IMO nothing beats a centralised service, just due to how easy it is to manage. Yes it runs hot and is always overloaded, but you don't have to manage the nightmare of streaming resources over a spotty network or running from machine to machine trying to figure out why a job didn't take

Write a reply

Replies

~madqubit wrote (thread):

Much like SLURM. We use Broadcom (CA) workload directors. One server that acts as the scheduler then all of the workloads get pushed to the servers. Mainly Oracle’s suite of computation, Informatica, Dataserv. Etc. we have a lot of internal data processing as well but they’re really trying to get off of it and shoehorn into something else. It’s quite sad really. The in-house tools are so reliable and beautifully done on the backend. The front end… well. They were definitely made by a backend dev. It isn’t really pretty to look at but dang it everything is there and it makes logical sense on where everything is.

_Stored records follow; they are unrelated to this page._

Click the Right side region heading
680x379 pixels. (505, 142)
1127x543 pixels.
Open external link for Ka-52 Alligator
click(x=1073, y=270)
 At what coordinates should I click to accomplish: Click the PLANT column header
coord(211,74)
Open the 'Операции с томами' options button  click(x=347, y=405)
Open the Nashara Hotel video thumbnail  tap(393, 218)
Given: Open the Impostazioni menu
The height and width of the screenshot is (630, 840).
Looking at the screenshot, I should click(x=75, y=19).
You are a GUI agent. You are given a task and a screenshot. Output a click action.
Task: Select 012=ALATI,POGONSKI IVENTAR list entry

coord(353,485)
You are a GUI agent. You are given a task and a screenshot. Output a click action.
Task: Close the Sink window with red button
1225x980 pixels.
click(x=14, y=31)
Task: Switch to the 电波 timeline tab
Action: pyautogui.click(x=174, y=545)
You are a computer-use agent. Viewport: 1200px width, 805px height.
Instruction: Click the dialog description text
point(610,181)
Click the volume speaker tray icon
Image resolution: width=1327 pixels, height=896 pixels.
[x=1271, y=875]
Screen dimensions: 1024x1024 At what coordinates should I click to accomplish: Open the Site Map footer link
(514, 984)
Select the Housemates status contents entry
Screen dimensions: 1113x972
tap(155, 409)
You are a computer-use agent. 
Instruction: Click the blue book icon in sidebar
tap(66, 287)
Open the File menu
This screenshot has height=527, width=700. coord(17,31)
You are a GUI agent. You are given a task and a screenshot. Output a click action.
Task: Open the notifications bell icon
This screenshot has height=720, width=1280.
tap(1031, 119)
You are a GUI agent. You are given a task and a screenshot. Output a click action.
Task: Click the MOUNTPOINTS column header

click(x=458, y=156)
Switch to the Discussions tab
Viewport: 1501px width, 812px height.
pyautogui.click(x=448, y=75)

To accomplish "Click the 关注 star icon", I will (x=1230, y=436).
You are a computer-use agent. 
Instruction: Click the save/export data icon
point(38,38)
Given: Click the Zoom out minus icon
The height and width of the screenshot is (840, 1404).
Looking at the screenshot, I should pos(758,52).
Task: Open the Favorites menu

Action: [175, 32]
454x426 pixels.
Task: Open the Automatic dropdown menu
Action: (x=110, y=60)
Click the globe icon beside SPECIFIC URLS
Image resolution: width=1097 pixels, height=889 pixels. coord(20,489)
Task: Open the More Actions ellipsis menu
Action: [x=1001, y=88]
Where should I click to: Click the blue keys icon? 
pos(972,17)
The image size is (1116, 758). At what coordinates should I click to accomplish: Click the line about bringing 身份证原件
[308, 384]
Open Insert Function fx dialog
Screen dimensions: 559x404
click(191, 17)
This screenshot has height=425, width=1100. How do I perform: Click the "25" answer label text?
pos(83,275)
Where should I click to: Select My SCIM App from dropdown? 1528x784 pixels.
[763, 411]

Spotty networks are the bane of my existence. Oh? This super important job failed because of a ping spike? Let me call an analyst at 3AM and deal with their grumpiness because of a reroute that caused latency to go up for a few seconds.

Only time something fails on the mainframe is if the analyst broke the code, forgot to update the JCL, or a resource like IMS is down for maintenance and they forgot to hold the job.